Jugendliche des Umweltprojekts KlimaSail wollen sich nicht durch Katastrophen-Szenarien demotivieren lassen. Handlungsmöglichkeiten müssen aufgezeigt werden, fordern sie von Vertretern der Politik und Kirche.

Vergangenes Wochenende startete das Jugendbildungsprojekt der Nordkirche, die KlimaSail 2018 von Flensburg über Kiel nach Rostock und Greifswald. Ein kleiner Markt mit Infoständen zum Klimaschutz war vor dem Schifffahrtsmuseum in Flensburg aufgebaut. Direkt daneben lag der Zweimastschoner, die Amazone, das Schiff des Jugendumweltprojekts. Im Museumsgebäude fand der „Klimatalk“ statt. Hier kamen jugendliche Projekteilnehmer und Vertreter aus Politik und Kirche zum Thema Umweltschutz ins Gespräch.

Foto: Mit dem Zweimastschoner Amazone startete die Klimasail 2018 von Flensburg nach Kiel, Rostock und Greifswald.

Bischof Magaard stellte zu Beginn des Gesprächs das Klimaschutzkonzept der Nordkirche vor. Umweltpastor Jan Christensen konkretisierte die kirchlichen Aktivitäten zum Umweltschutz. Karin Carstensen, Kreistagmitglied und Vorsitzende im Jugendhilfeausschuss berichtete von Aktivitäten der Klimaschutzregion Flensburg. Der Bürgermeister, Henning Brüggemann informierte zu Initiativen und Ideen der Stadt Flensburg.

Von den jungen Leuten wollte Brüggemann wissen, wie das Interesse Jugendlicher für die Klimaproblematik geweckt werden könnte. „Die Politik findet nicht immer die richtige Sprache, um junge Leute zu erreichen“, erklärte Projektteilnehmer Magnus Moltrecht, auch müssten hierzu die sozialen Medien genutzt werden. Besser sei es außerdem, sagte Projektteilnehmer Raphael Otterbach, konkrete Handlungsmöglichkeiten aufzuzeigen, statt Probleme und Schwierigkeiten in den Vordergrund zu stellen.

So fanden in der Gesprächsrunde insbesondere Initiativen, wie die Einrichtung der „Mitfahrbänke“ oder das E-Carsharing Aufmerksamkeit und große Zustimmung. Konkrete Klimaschutzmaßnahmen also, die jedem Einzelnen Handlungsmöglichkeiten eröffnen und zugleich auch ein Signal sind für mehr Sensibilität und Verhaltensänderungen im Alltag.

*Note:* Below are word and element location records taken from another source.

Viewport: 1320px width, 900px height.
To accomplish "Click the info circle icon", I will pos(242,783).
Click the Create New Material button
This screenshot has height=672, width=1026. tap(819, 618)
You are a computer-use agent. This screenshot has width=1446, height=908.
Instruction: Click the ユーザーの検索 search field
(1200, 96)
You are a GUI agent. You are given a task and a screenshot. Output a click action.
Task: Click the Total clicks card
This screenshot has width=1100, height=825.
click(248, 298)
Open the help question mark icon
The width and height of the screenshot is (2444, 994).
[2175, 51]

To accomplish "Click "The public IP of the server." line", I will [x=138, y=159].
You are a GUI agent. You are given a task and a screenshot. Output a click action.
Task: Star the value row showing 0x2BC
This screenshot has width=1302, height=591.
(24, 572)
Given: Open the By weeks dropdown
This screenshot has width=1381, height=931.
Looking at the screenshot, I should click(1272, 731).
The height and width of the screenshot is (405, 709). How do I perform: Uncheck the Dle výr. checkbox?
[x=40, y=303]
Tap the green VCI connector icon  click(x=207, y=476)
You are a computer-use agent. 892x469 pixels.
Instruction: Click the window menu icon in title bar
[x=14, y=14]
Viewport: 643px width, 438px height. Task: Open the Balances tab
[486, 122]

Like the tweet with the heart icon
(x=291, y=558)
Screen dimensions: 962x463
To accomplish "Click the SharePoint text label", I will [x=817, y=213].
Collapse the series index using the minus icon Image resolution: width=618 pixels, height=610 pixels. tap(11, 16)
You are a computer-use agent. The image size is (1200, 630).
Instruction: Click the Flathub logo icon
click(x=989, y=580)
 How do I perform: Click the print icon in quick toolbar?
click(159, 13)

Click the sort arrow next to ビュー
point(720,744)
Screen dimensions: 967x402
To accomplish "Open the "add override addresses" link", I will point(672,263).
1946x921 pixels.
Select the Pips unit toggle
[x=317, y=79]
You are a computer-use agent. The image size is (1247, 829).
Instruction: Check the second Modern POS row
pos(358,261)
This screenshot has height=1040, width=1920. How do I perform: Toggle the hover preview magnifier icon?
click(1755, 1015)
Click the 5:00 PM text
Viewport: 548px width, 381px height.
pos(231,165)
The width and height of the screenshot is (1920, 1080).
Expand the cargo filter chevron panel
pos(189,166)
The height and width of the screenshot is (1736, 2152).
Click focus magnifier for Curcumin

Genau hierum gehe es bei KlimaSail, so Carolin Diestel und Charlotte Brenneken, die als Klima-Teamerinnen die Segeltour begleiten. So etwa können die Teilnehmenden Erfahrungen mit klimaschonender Ernährung machen, die unter der Anleitung von Ökotrophologin Diestel auf der Amazone zubereitet wird.

Um diese und weitere Erfahrungen festhalten und auswerten zu können, übergab Schirmherr Raimund Dankowski bei der Verabschiedung der Amazone am Sonntag ein Logbuch mit der Bitte an die jungen Leute, Eindrücke, Erfahrungen und Vorschläge zum Klimaschutz einzutragen.

Foto von rechts: Magnus Moltrecht und Raphael Otterbach übergaben Thomas Rasmussen und Raimund Dankowski die Botschaft der Jugend in Form einer Flaschenpost.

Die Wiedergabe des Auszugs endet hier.